Pacific Media Watch newsdesk
Nine Entertainment and News Corporation are wrong to say Google and Facebook have destroyed their business models by stealing content, according to news publisher Eric Beecher, reports The New Daily.
Giving evidence before the Australian Senate hearing on the government’s proposed media bargaining code on Monday, Beecher said representatives from Nine, News Corp and The Guardian had wrongly accused Facebook and Google during previous hearings of “stealing both their content and their advertising revenue”.
Beecher, the chairman of Solstice Media and owner of Private Media, publisher of the independent Crikey!, said the multibillion-dollar organisations clearly gained more than they lost from sharing their journalism on Facebook and Google, writes Euan Black in his New Daily report.

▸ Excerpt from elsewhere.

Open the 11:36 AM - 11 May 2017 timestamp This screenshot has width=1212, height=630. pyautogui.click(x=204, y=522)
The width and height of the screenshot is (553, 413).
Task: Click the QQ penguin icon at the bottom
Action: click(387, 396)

- READ MORE: The Conversation’s submission to the Australian Senate media code inquiry
- Nine’s statement to the media bargaining code inquiry
- The proposed Australian media bargaining code
“Those media companies actively provide snippets or their full journalism to the platforms for one blindingly obvious reason: They gain huge benefit from the exposure – and clicks – their content attracts on Google and Facebook,” he told the senate committee.
“If they didn’t, they wouldn’t allow it to be ‘stolen’.”
Beecher, who also chairs Motion Publishing, publisher of The New Daily, disputed claims that the internet giants had siphoned off advertising revenue from the news organisations.
He said that before Google and Facebook most of this revenue came from newspaper classifieds that have since moved online.
Money ‘ended up in pockets’
Beecher said this money had “ended up in the pockets” of realestate.com.au (owned by News Corp), Domain (owned by Nine) and other classified advertising websites like Seek and Carsales.
“As has been meticulously researched, the vast bulk of Google and Facebook’s advertising revenue has not come from news publishers,” he told the hearing.
Private Media and Solstice media chair Eric Beecher said Facebook and Google are not “stealing” from media organisations, but also said the internet giants were “almost certainly too powerful”.
Posted by The New Daily on Monday, February 1, 2021
In an earlier submission to the senate inquiry, Facebook said it had generated 4.7 billion referrals to Australian media publishers and shared A$5.4 million in revenue with them between January and November.
It also claimed “the commercial value we derive from news content in Australia is virtually zero”, while Google has threatened to remove its search engine from Australia if the current version of the code is passed into law.
Despite disagreeing with key arguments used to defend the media bargaining code, Beecher said the internet giants were “almost certainly too powerful” and should be legally required to “pay full Australian tax on all their Australian profits that stem from all their Australian revenue”.
“I’m not here to defend Google and Facebook,” he said.
‘Their behaviour is scary’
“Their market dominance and the information they collect about their users’ online behaviour is scary.”
Beecher said the huge market share and tax minimisation strategies of the internet giants provided enough justification to ask them to pay a “social licence” fee to support public interest journalism.
“For those reasons — not because of spurious arguments about stealing content and advertising revenue — I believe they should pay what is, in effect, a social licence to support the public interest journalism that has been severely affected by the invention of the commercial internet, which Google and Facebook dominate,” he said.
Senator Sarah Hanson-Young, who is the Greens’ media spokesperson and sits on the committee tasked with interrogating the proposed new laws, also called for the code to explicitly support public interest journalism.
She said in a statement that the Greens would seek amendments to the bill that:
- “Require news organisations to spend the revenue from the Code on resourcing public interest journalism, and
- “Require the 12-month review of the Code to report on the impact that the Code is having on small, independent and start up publications.”